For any data instance x, its different structures y = (y1, ? ,yn) are scored by a
parametrized score function. Discriminative learning aims to find a mapping from
training data to parameters of the score function for which high scores are assigned
to structures that describe the data instance well. The parameters of the score function are fitted to minimize a loss(•,•) of the instance-label training pairs between the label and the highest scoring structure. While gradient methods are the most popular methods to learn the scoring function parameters, they are notoriously inefficient for learning discrete predictions. When considering discrete labels, the maximal argument of the scoring function is a piecewise constant function of its parameters, and its gradient with respect to the parameters is zero almost anywhere. Consequently, various smoothing techniques were proposed to propagate gradients while learning to fit discrete structures.
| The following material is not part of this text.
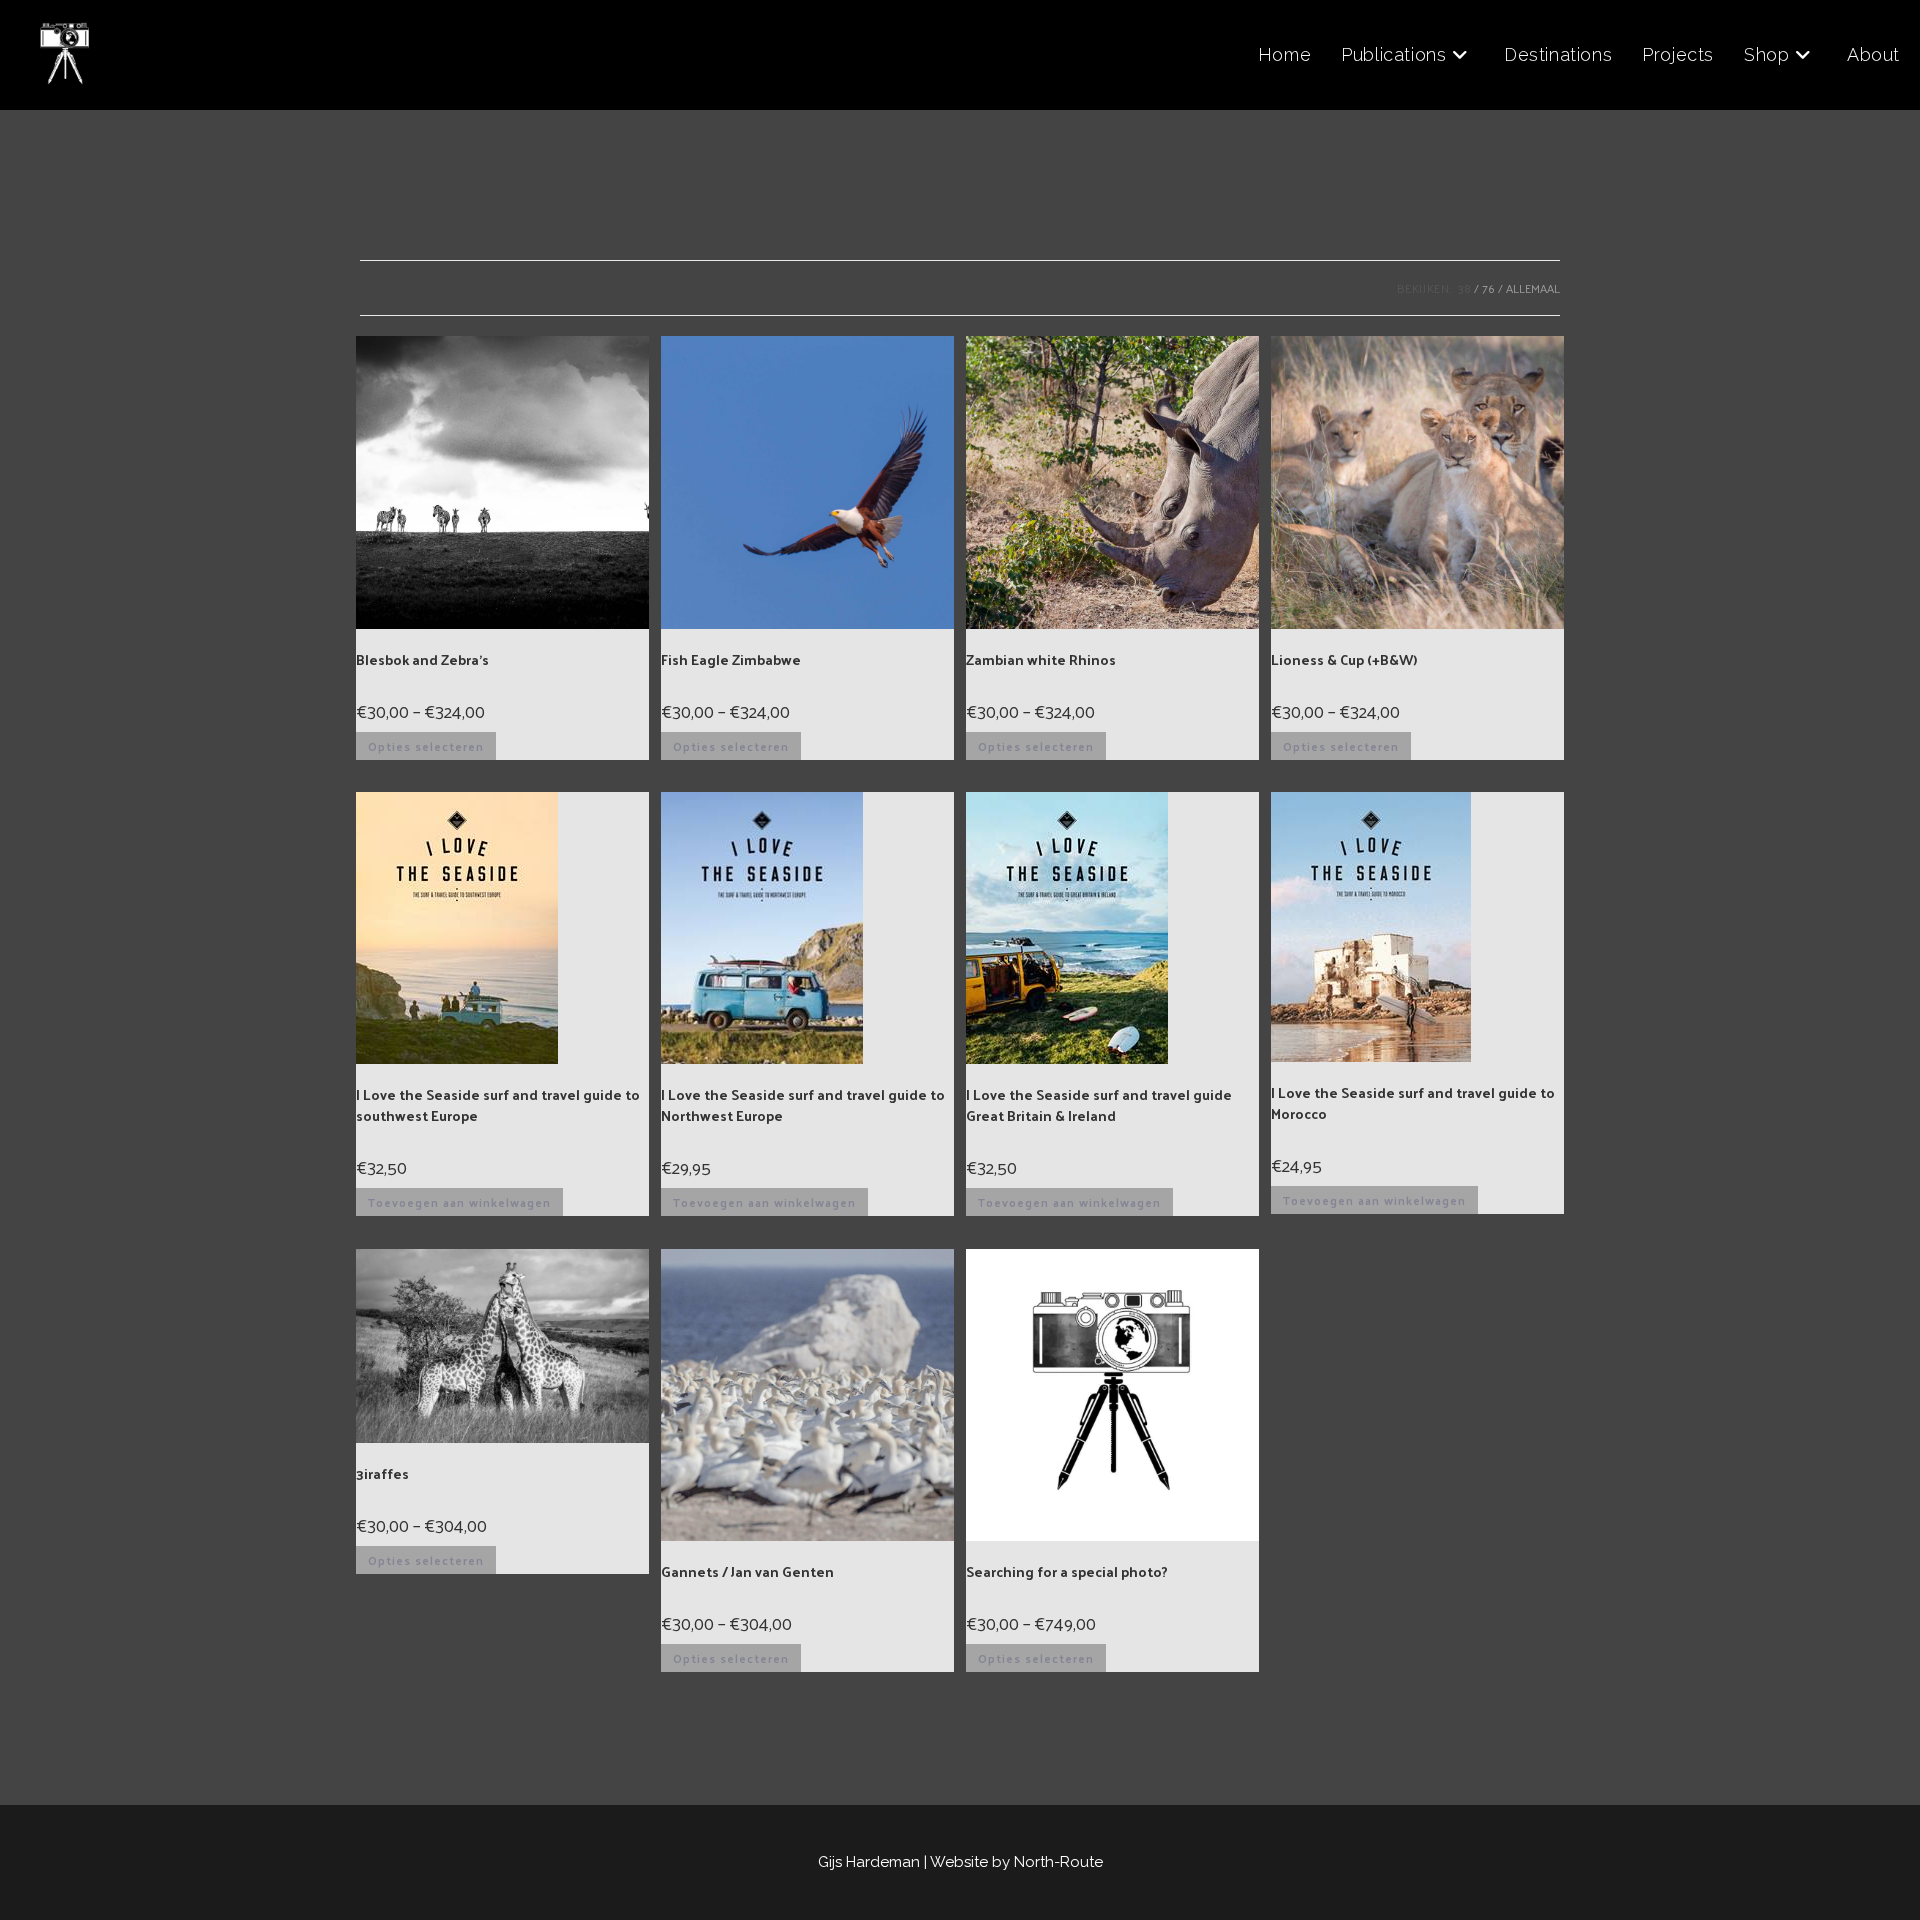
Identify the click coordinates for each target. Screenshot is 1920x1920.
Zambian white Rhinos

Direct loss minimization is a popular approach for learning predictors over structured
label spaces. This approach allows to propagate gradients in a deep net using loss-perturbed prediction. In other words, the gradient estimator is obtained by performing pairs of maximization operations, one over the original objective and one over a loss perturbed objective. Recently, this technique was extended to generative models, by introducing a randomized predictor that samples a structure from a score function randomly perturbed with Gumbel random noise with zero expectancy.
In this work, we interpolate between these techniques by learning the variance of
randomized structured predictors, as well as their mean, in order to balance between
the learned score function and the randomized noise. We do so by introducing a learnable variance scaling parameter. We argue that the learnable variance scaling parameter determines the degree of smoothness enforced on the probability distribution of the max predictor. As it increases, the expected max predictor value converges to a uniform distribution over the discrete structures. And vice versa, as it decreases, the expected max predictor value approaches the expected value of a categorical random variable.
We then make the connection between the variance of Gumbel random variables and the temperature of Gibbs models.
Our proof technique adds a complete treatment to the structured setting. It adds
to the direct loss minimization the condition that the maximizing structure may be
non-unique only in a set of noise perturbations with measure zero. This contributes
a mathematical condition that replaces the “general position assumption” which was
needed since if all weights are zero, all structures maximize the score function equally. This condition can be enforced using the explicit random perturbation that appears in our work, and need not rely on implicit conditions on the data generation distribution.
We demonstrate empirically the effectiveness of learning this balance in two popular
structured prediction problems: bipartite matching and k-nearest neighbors.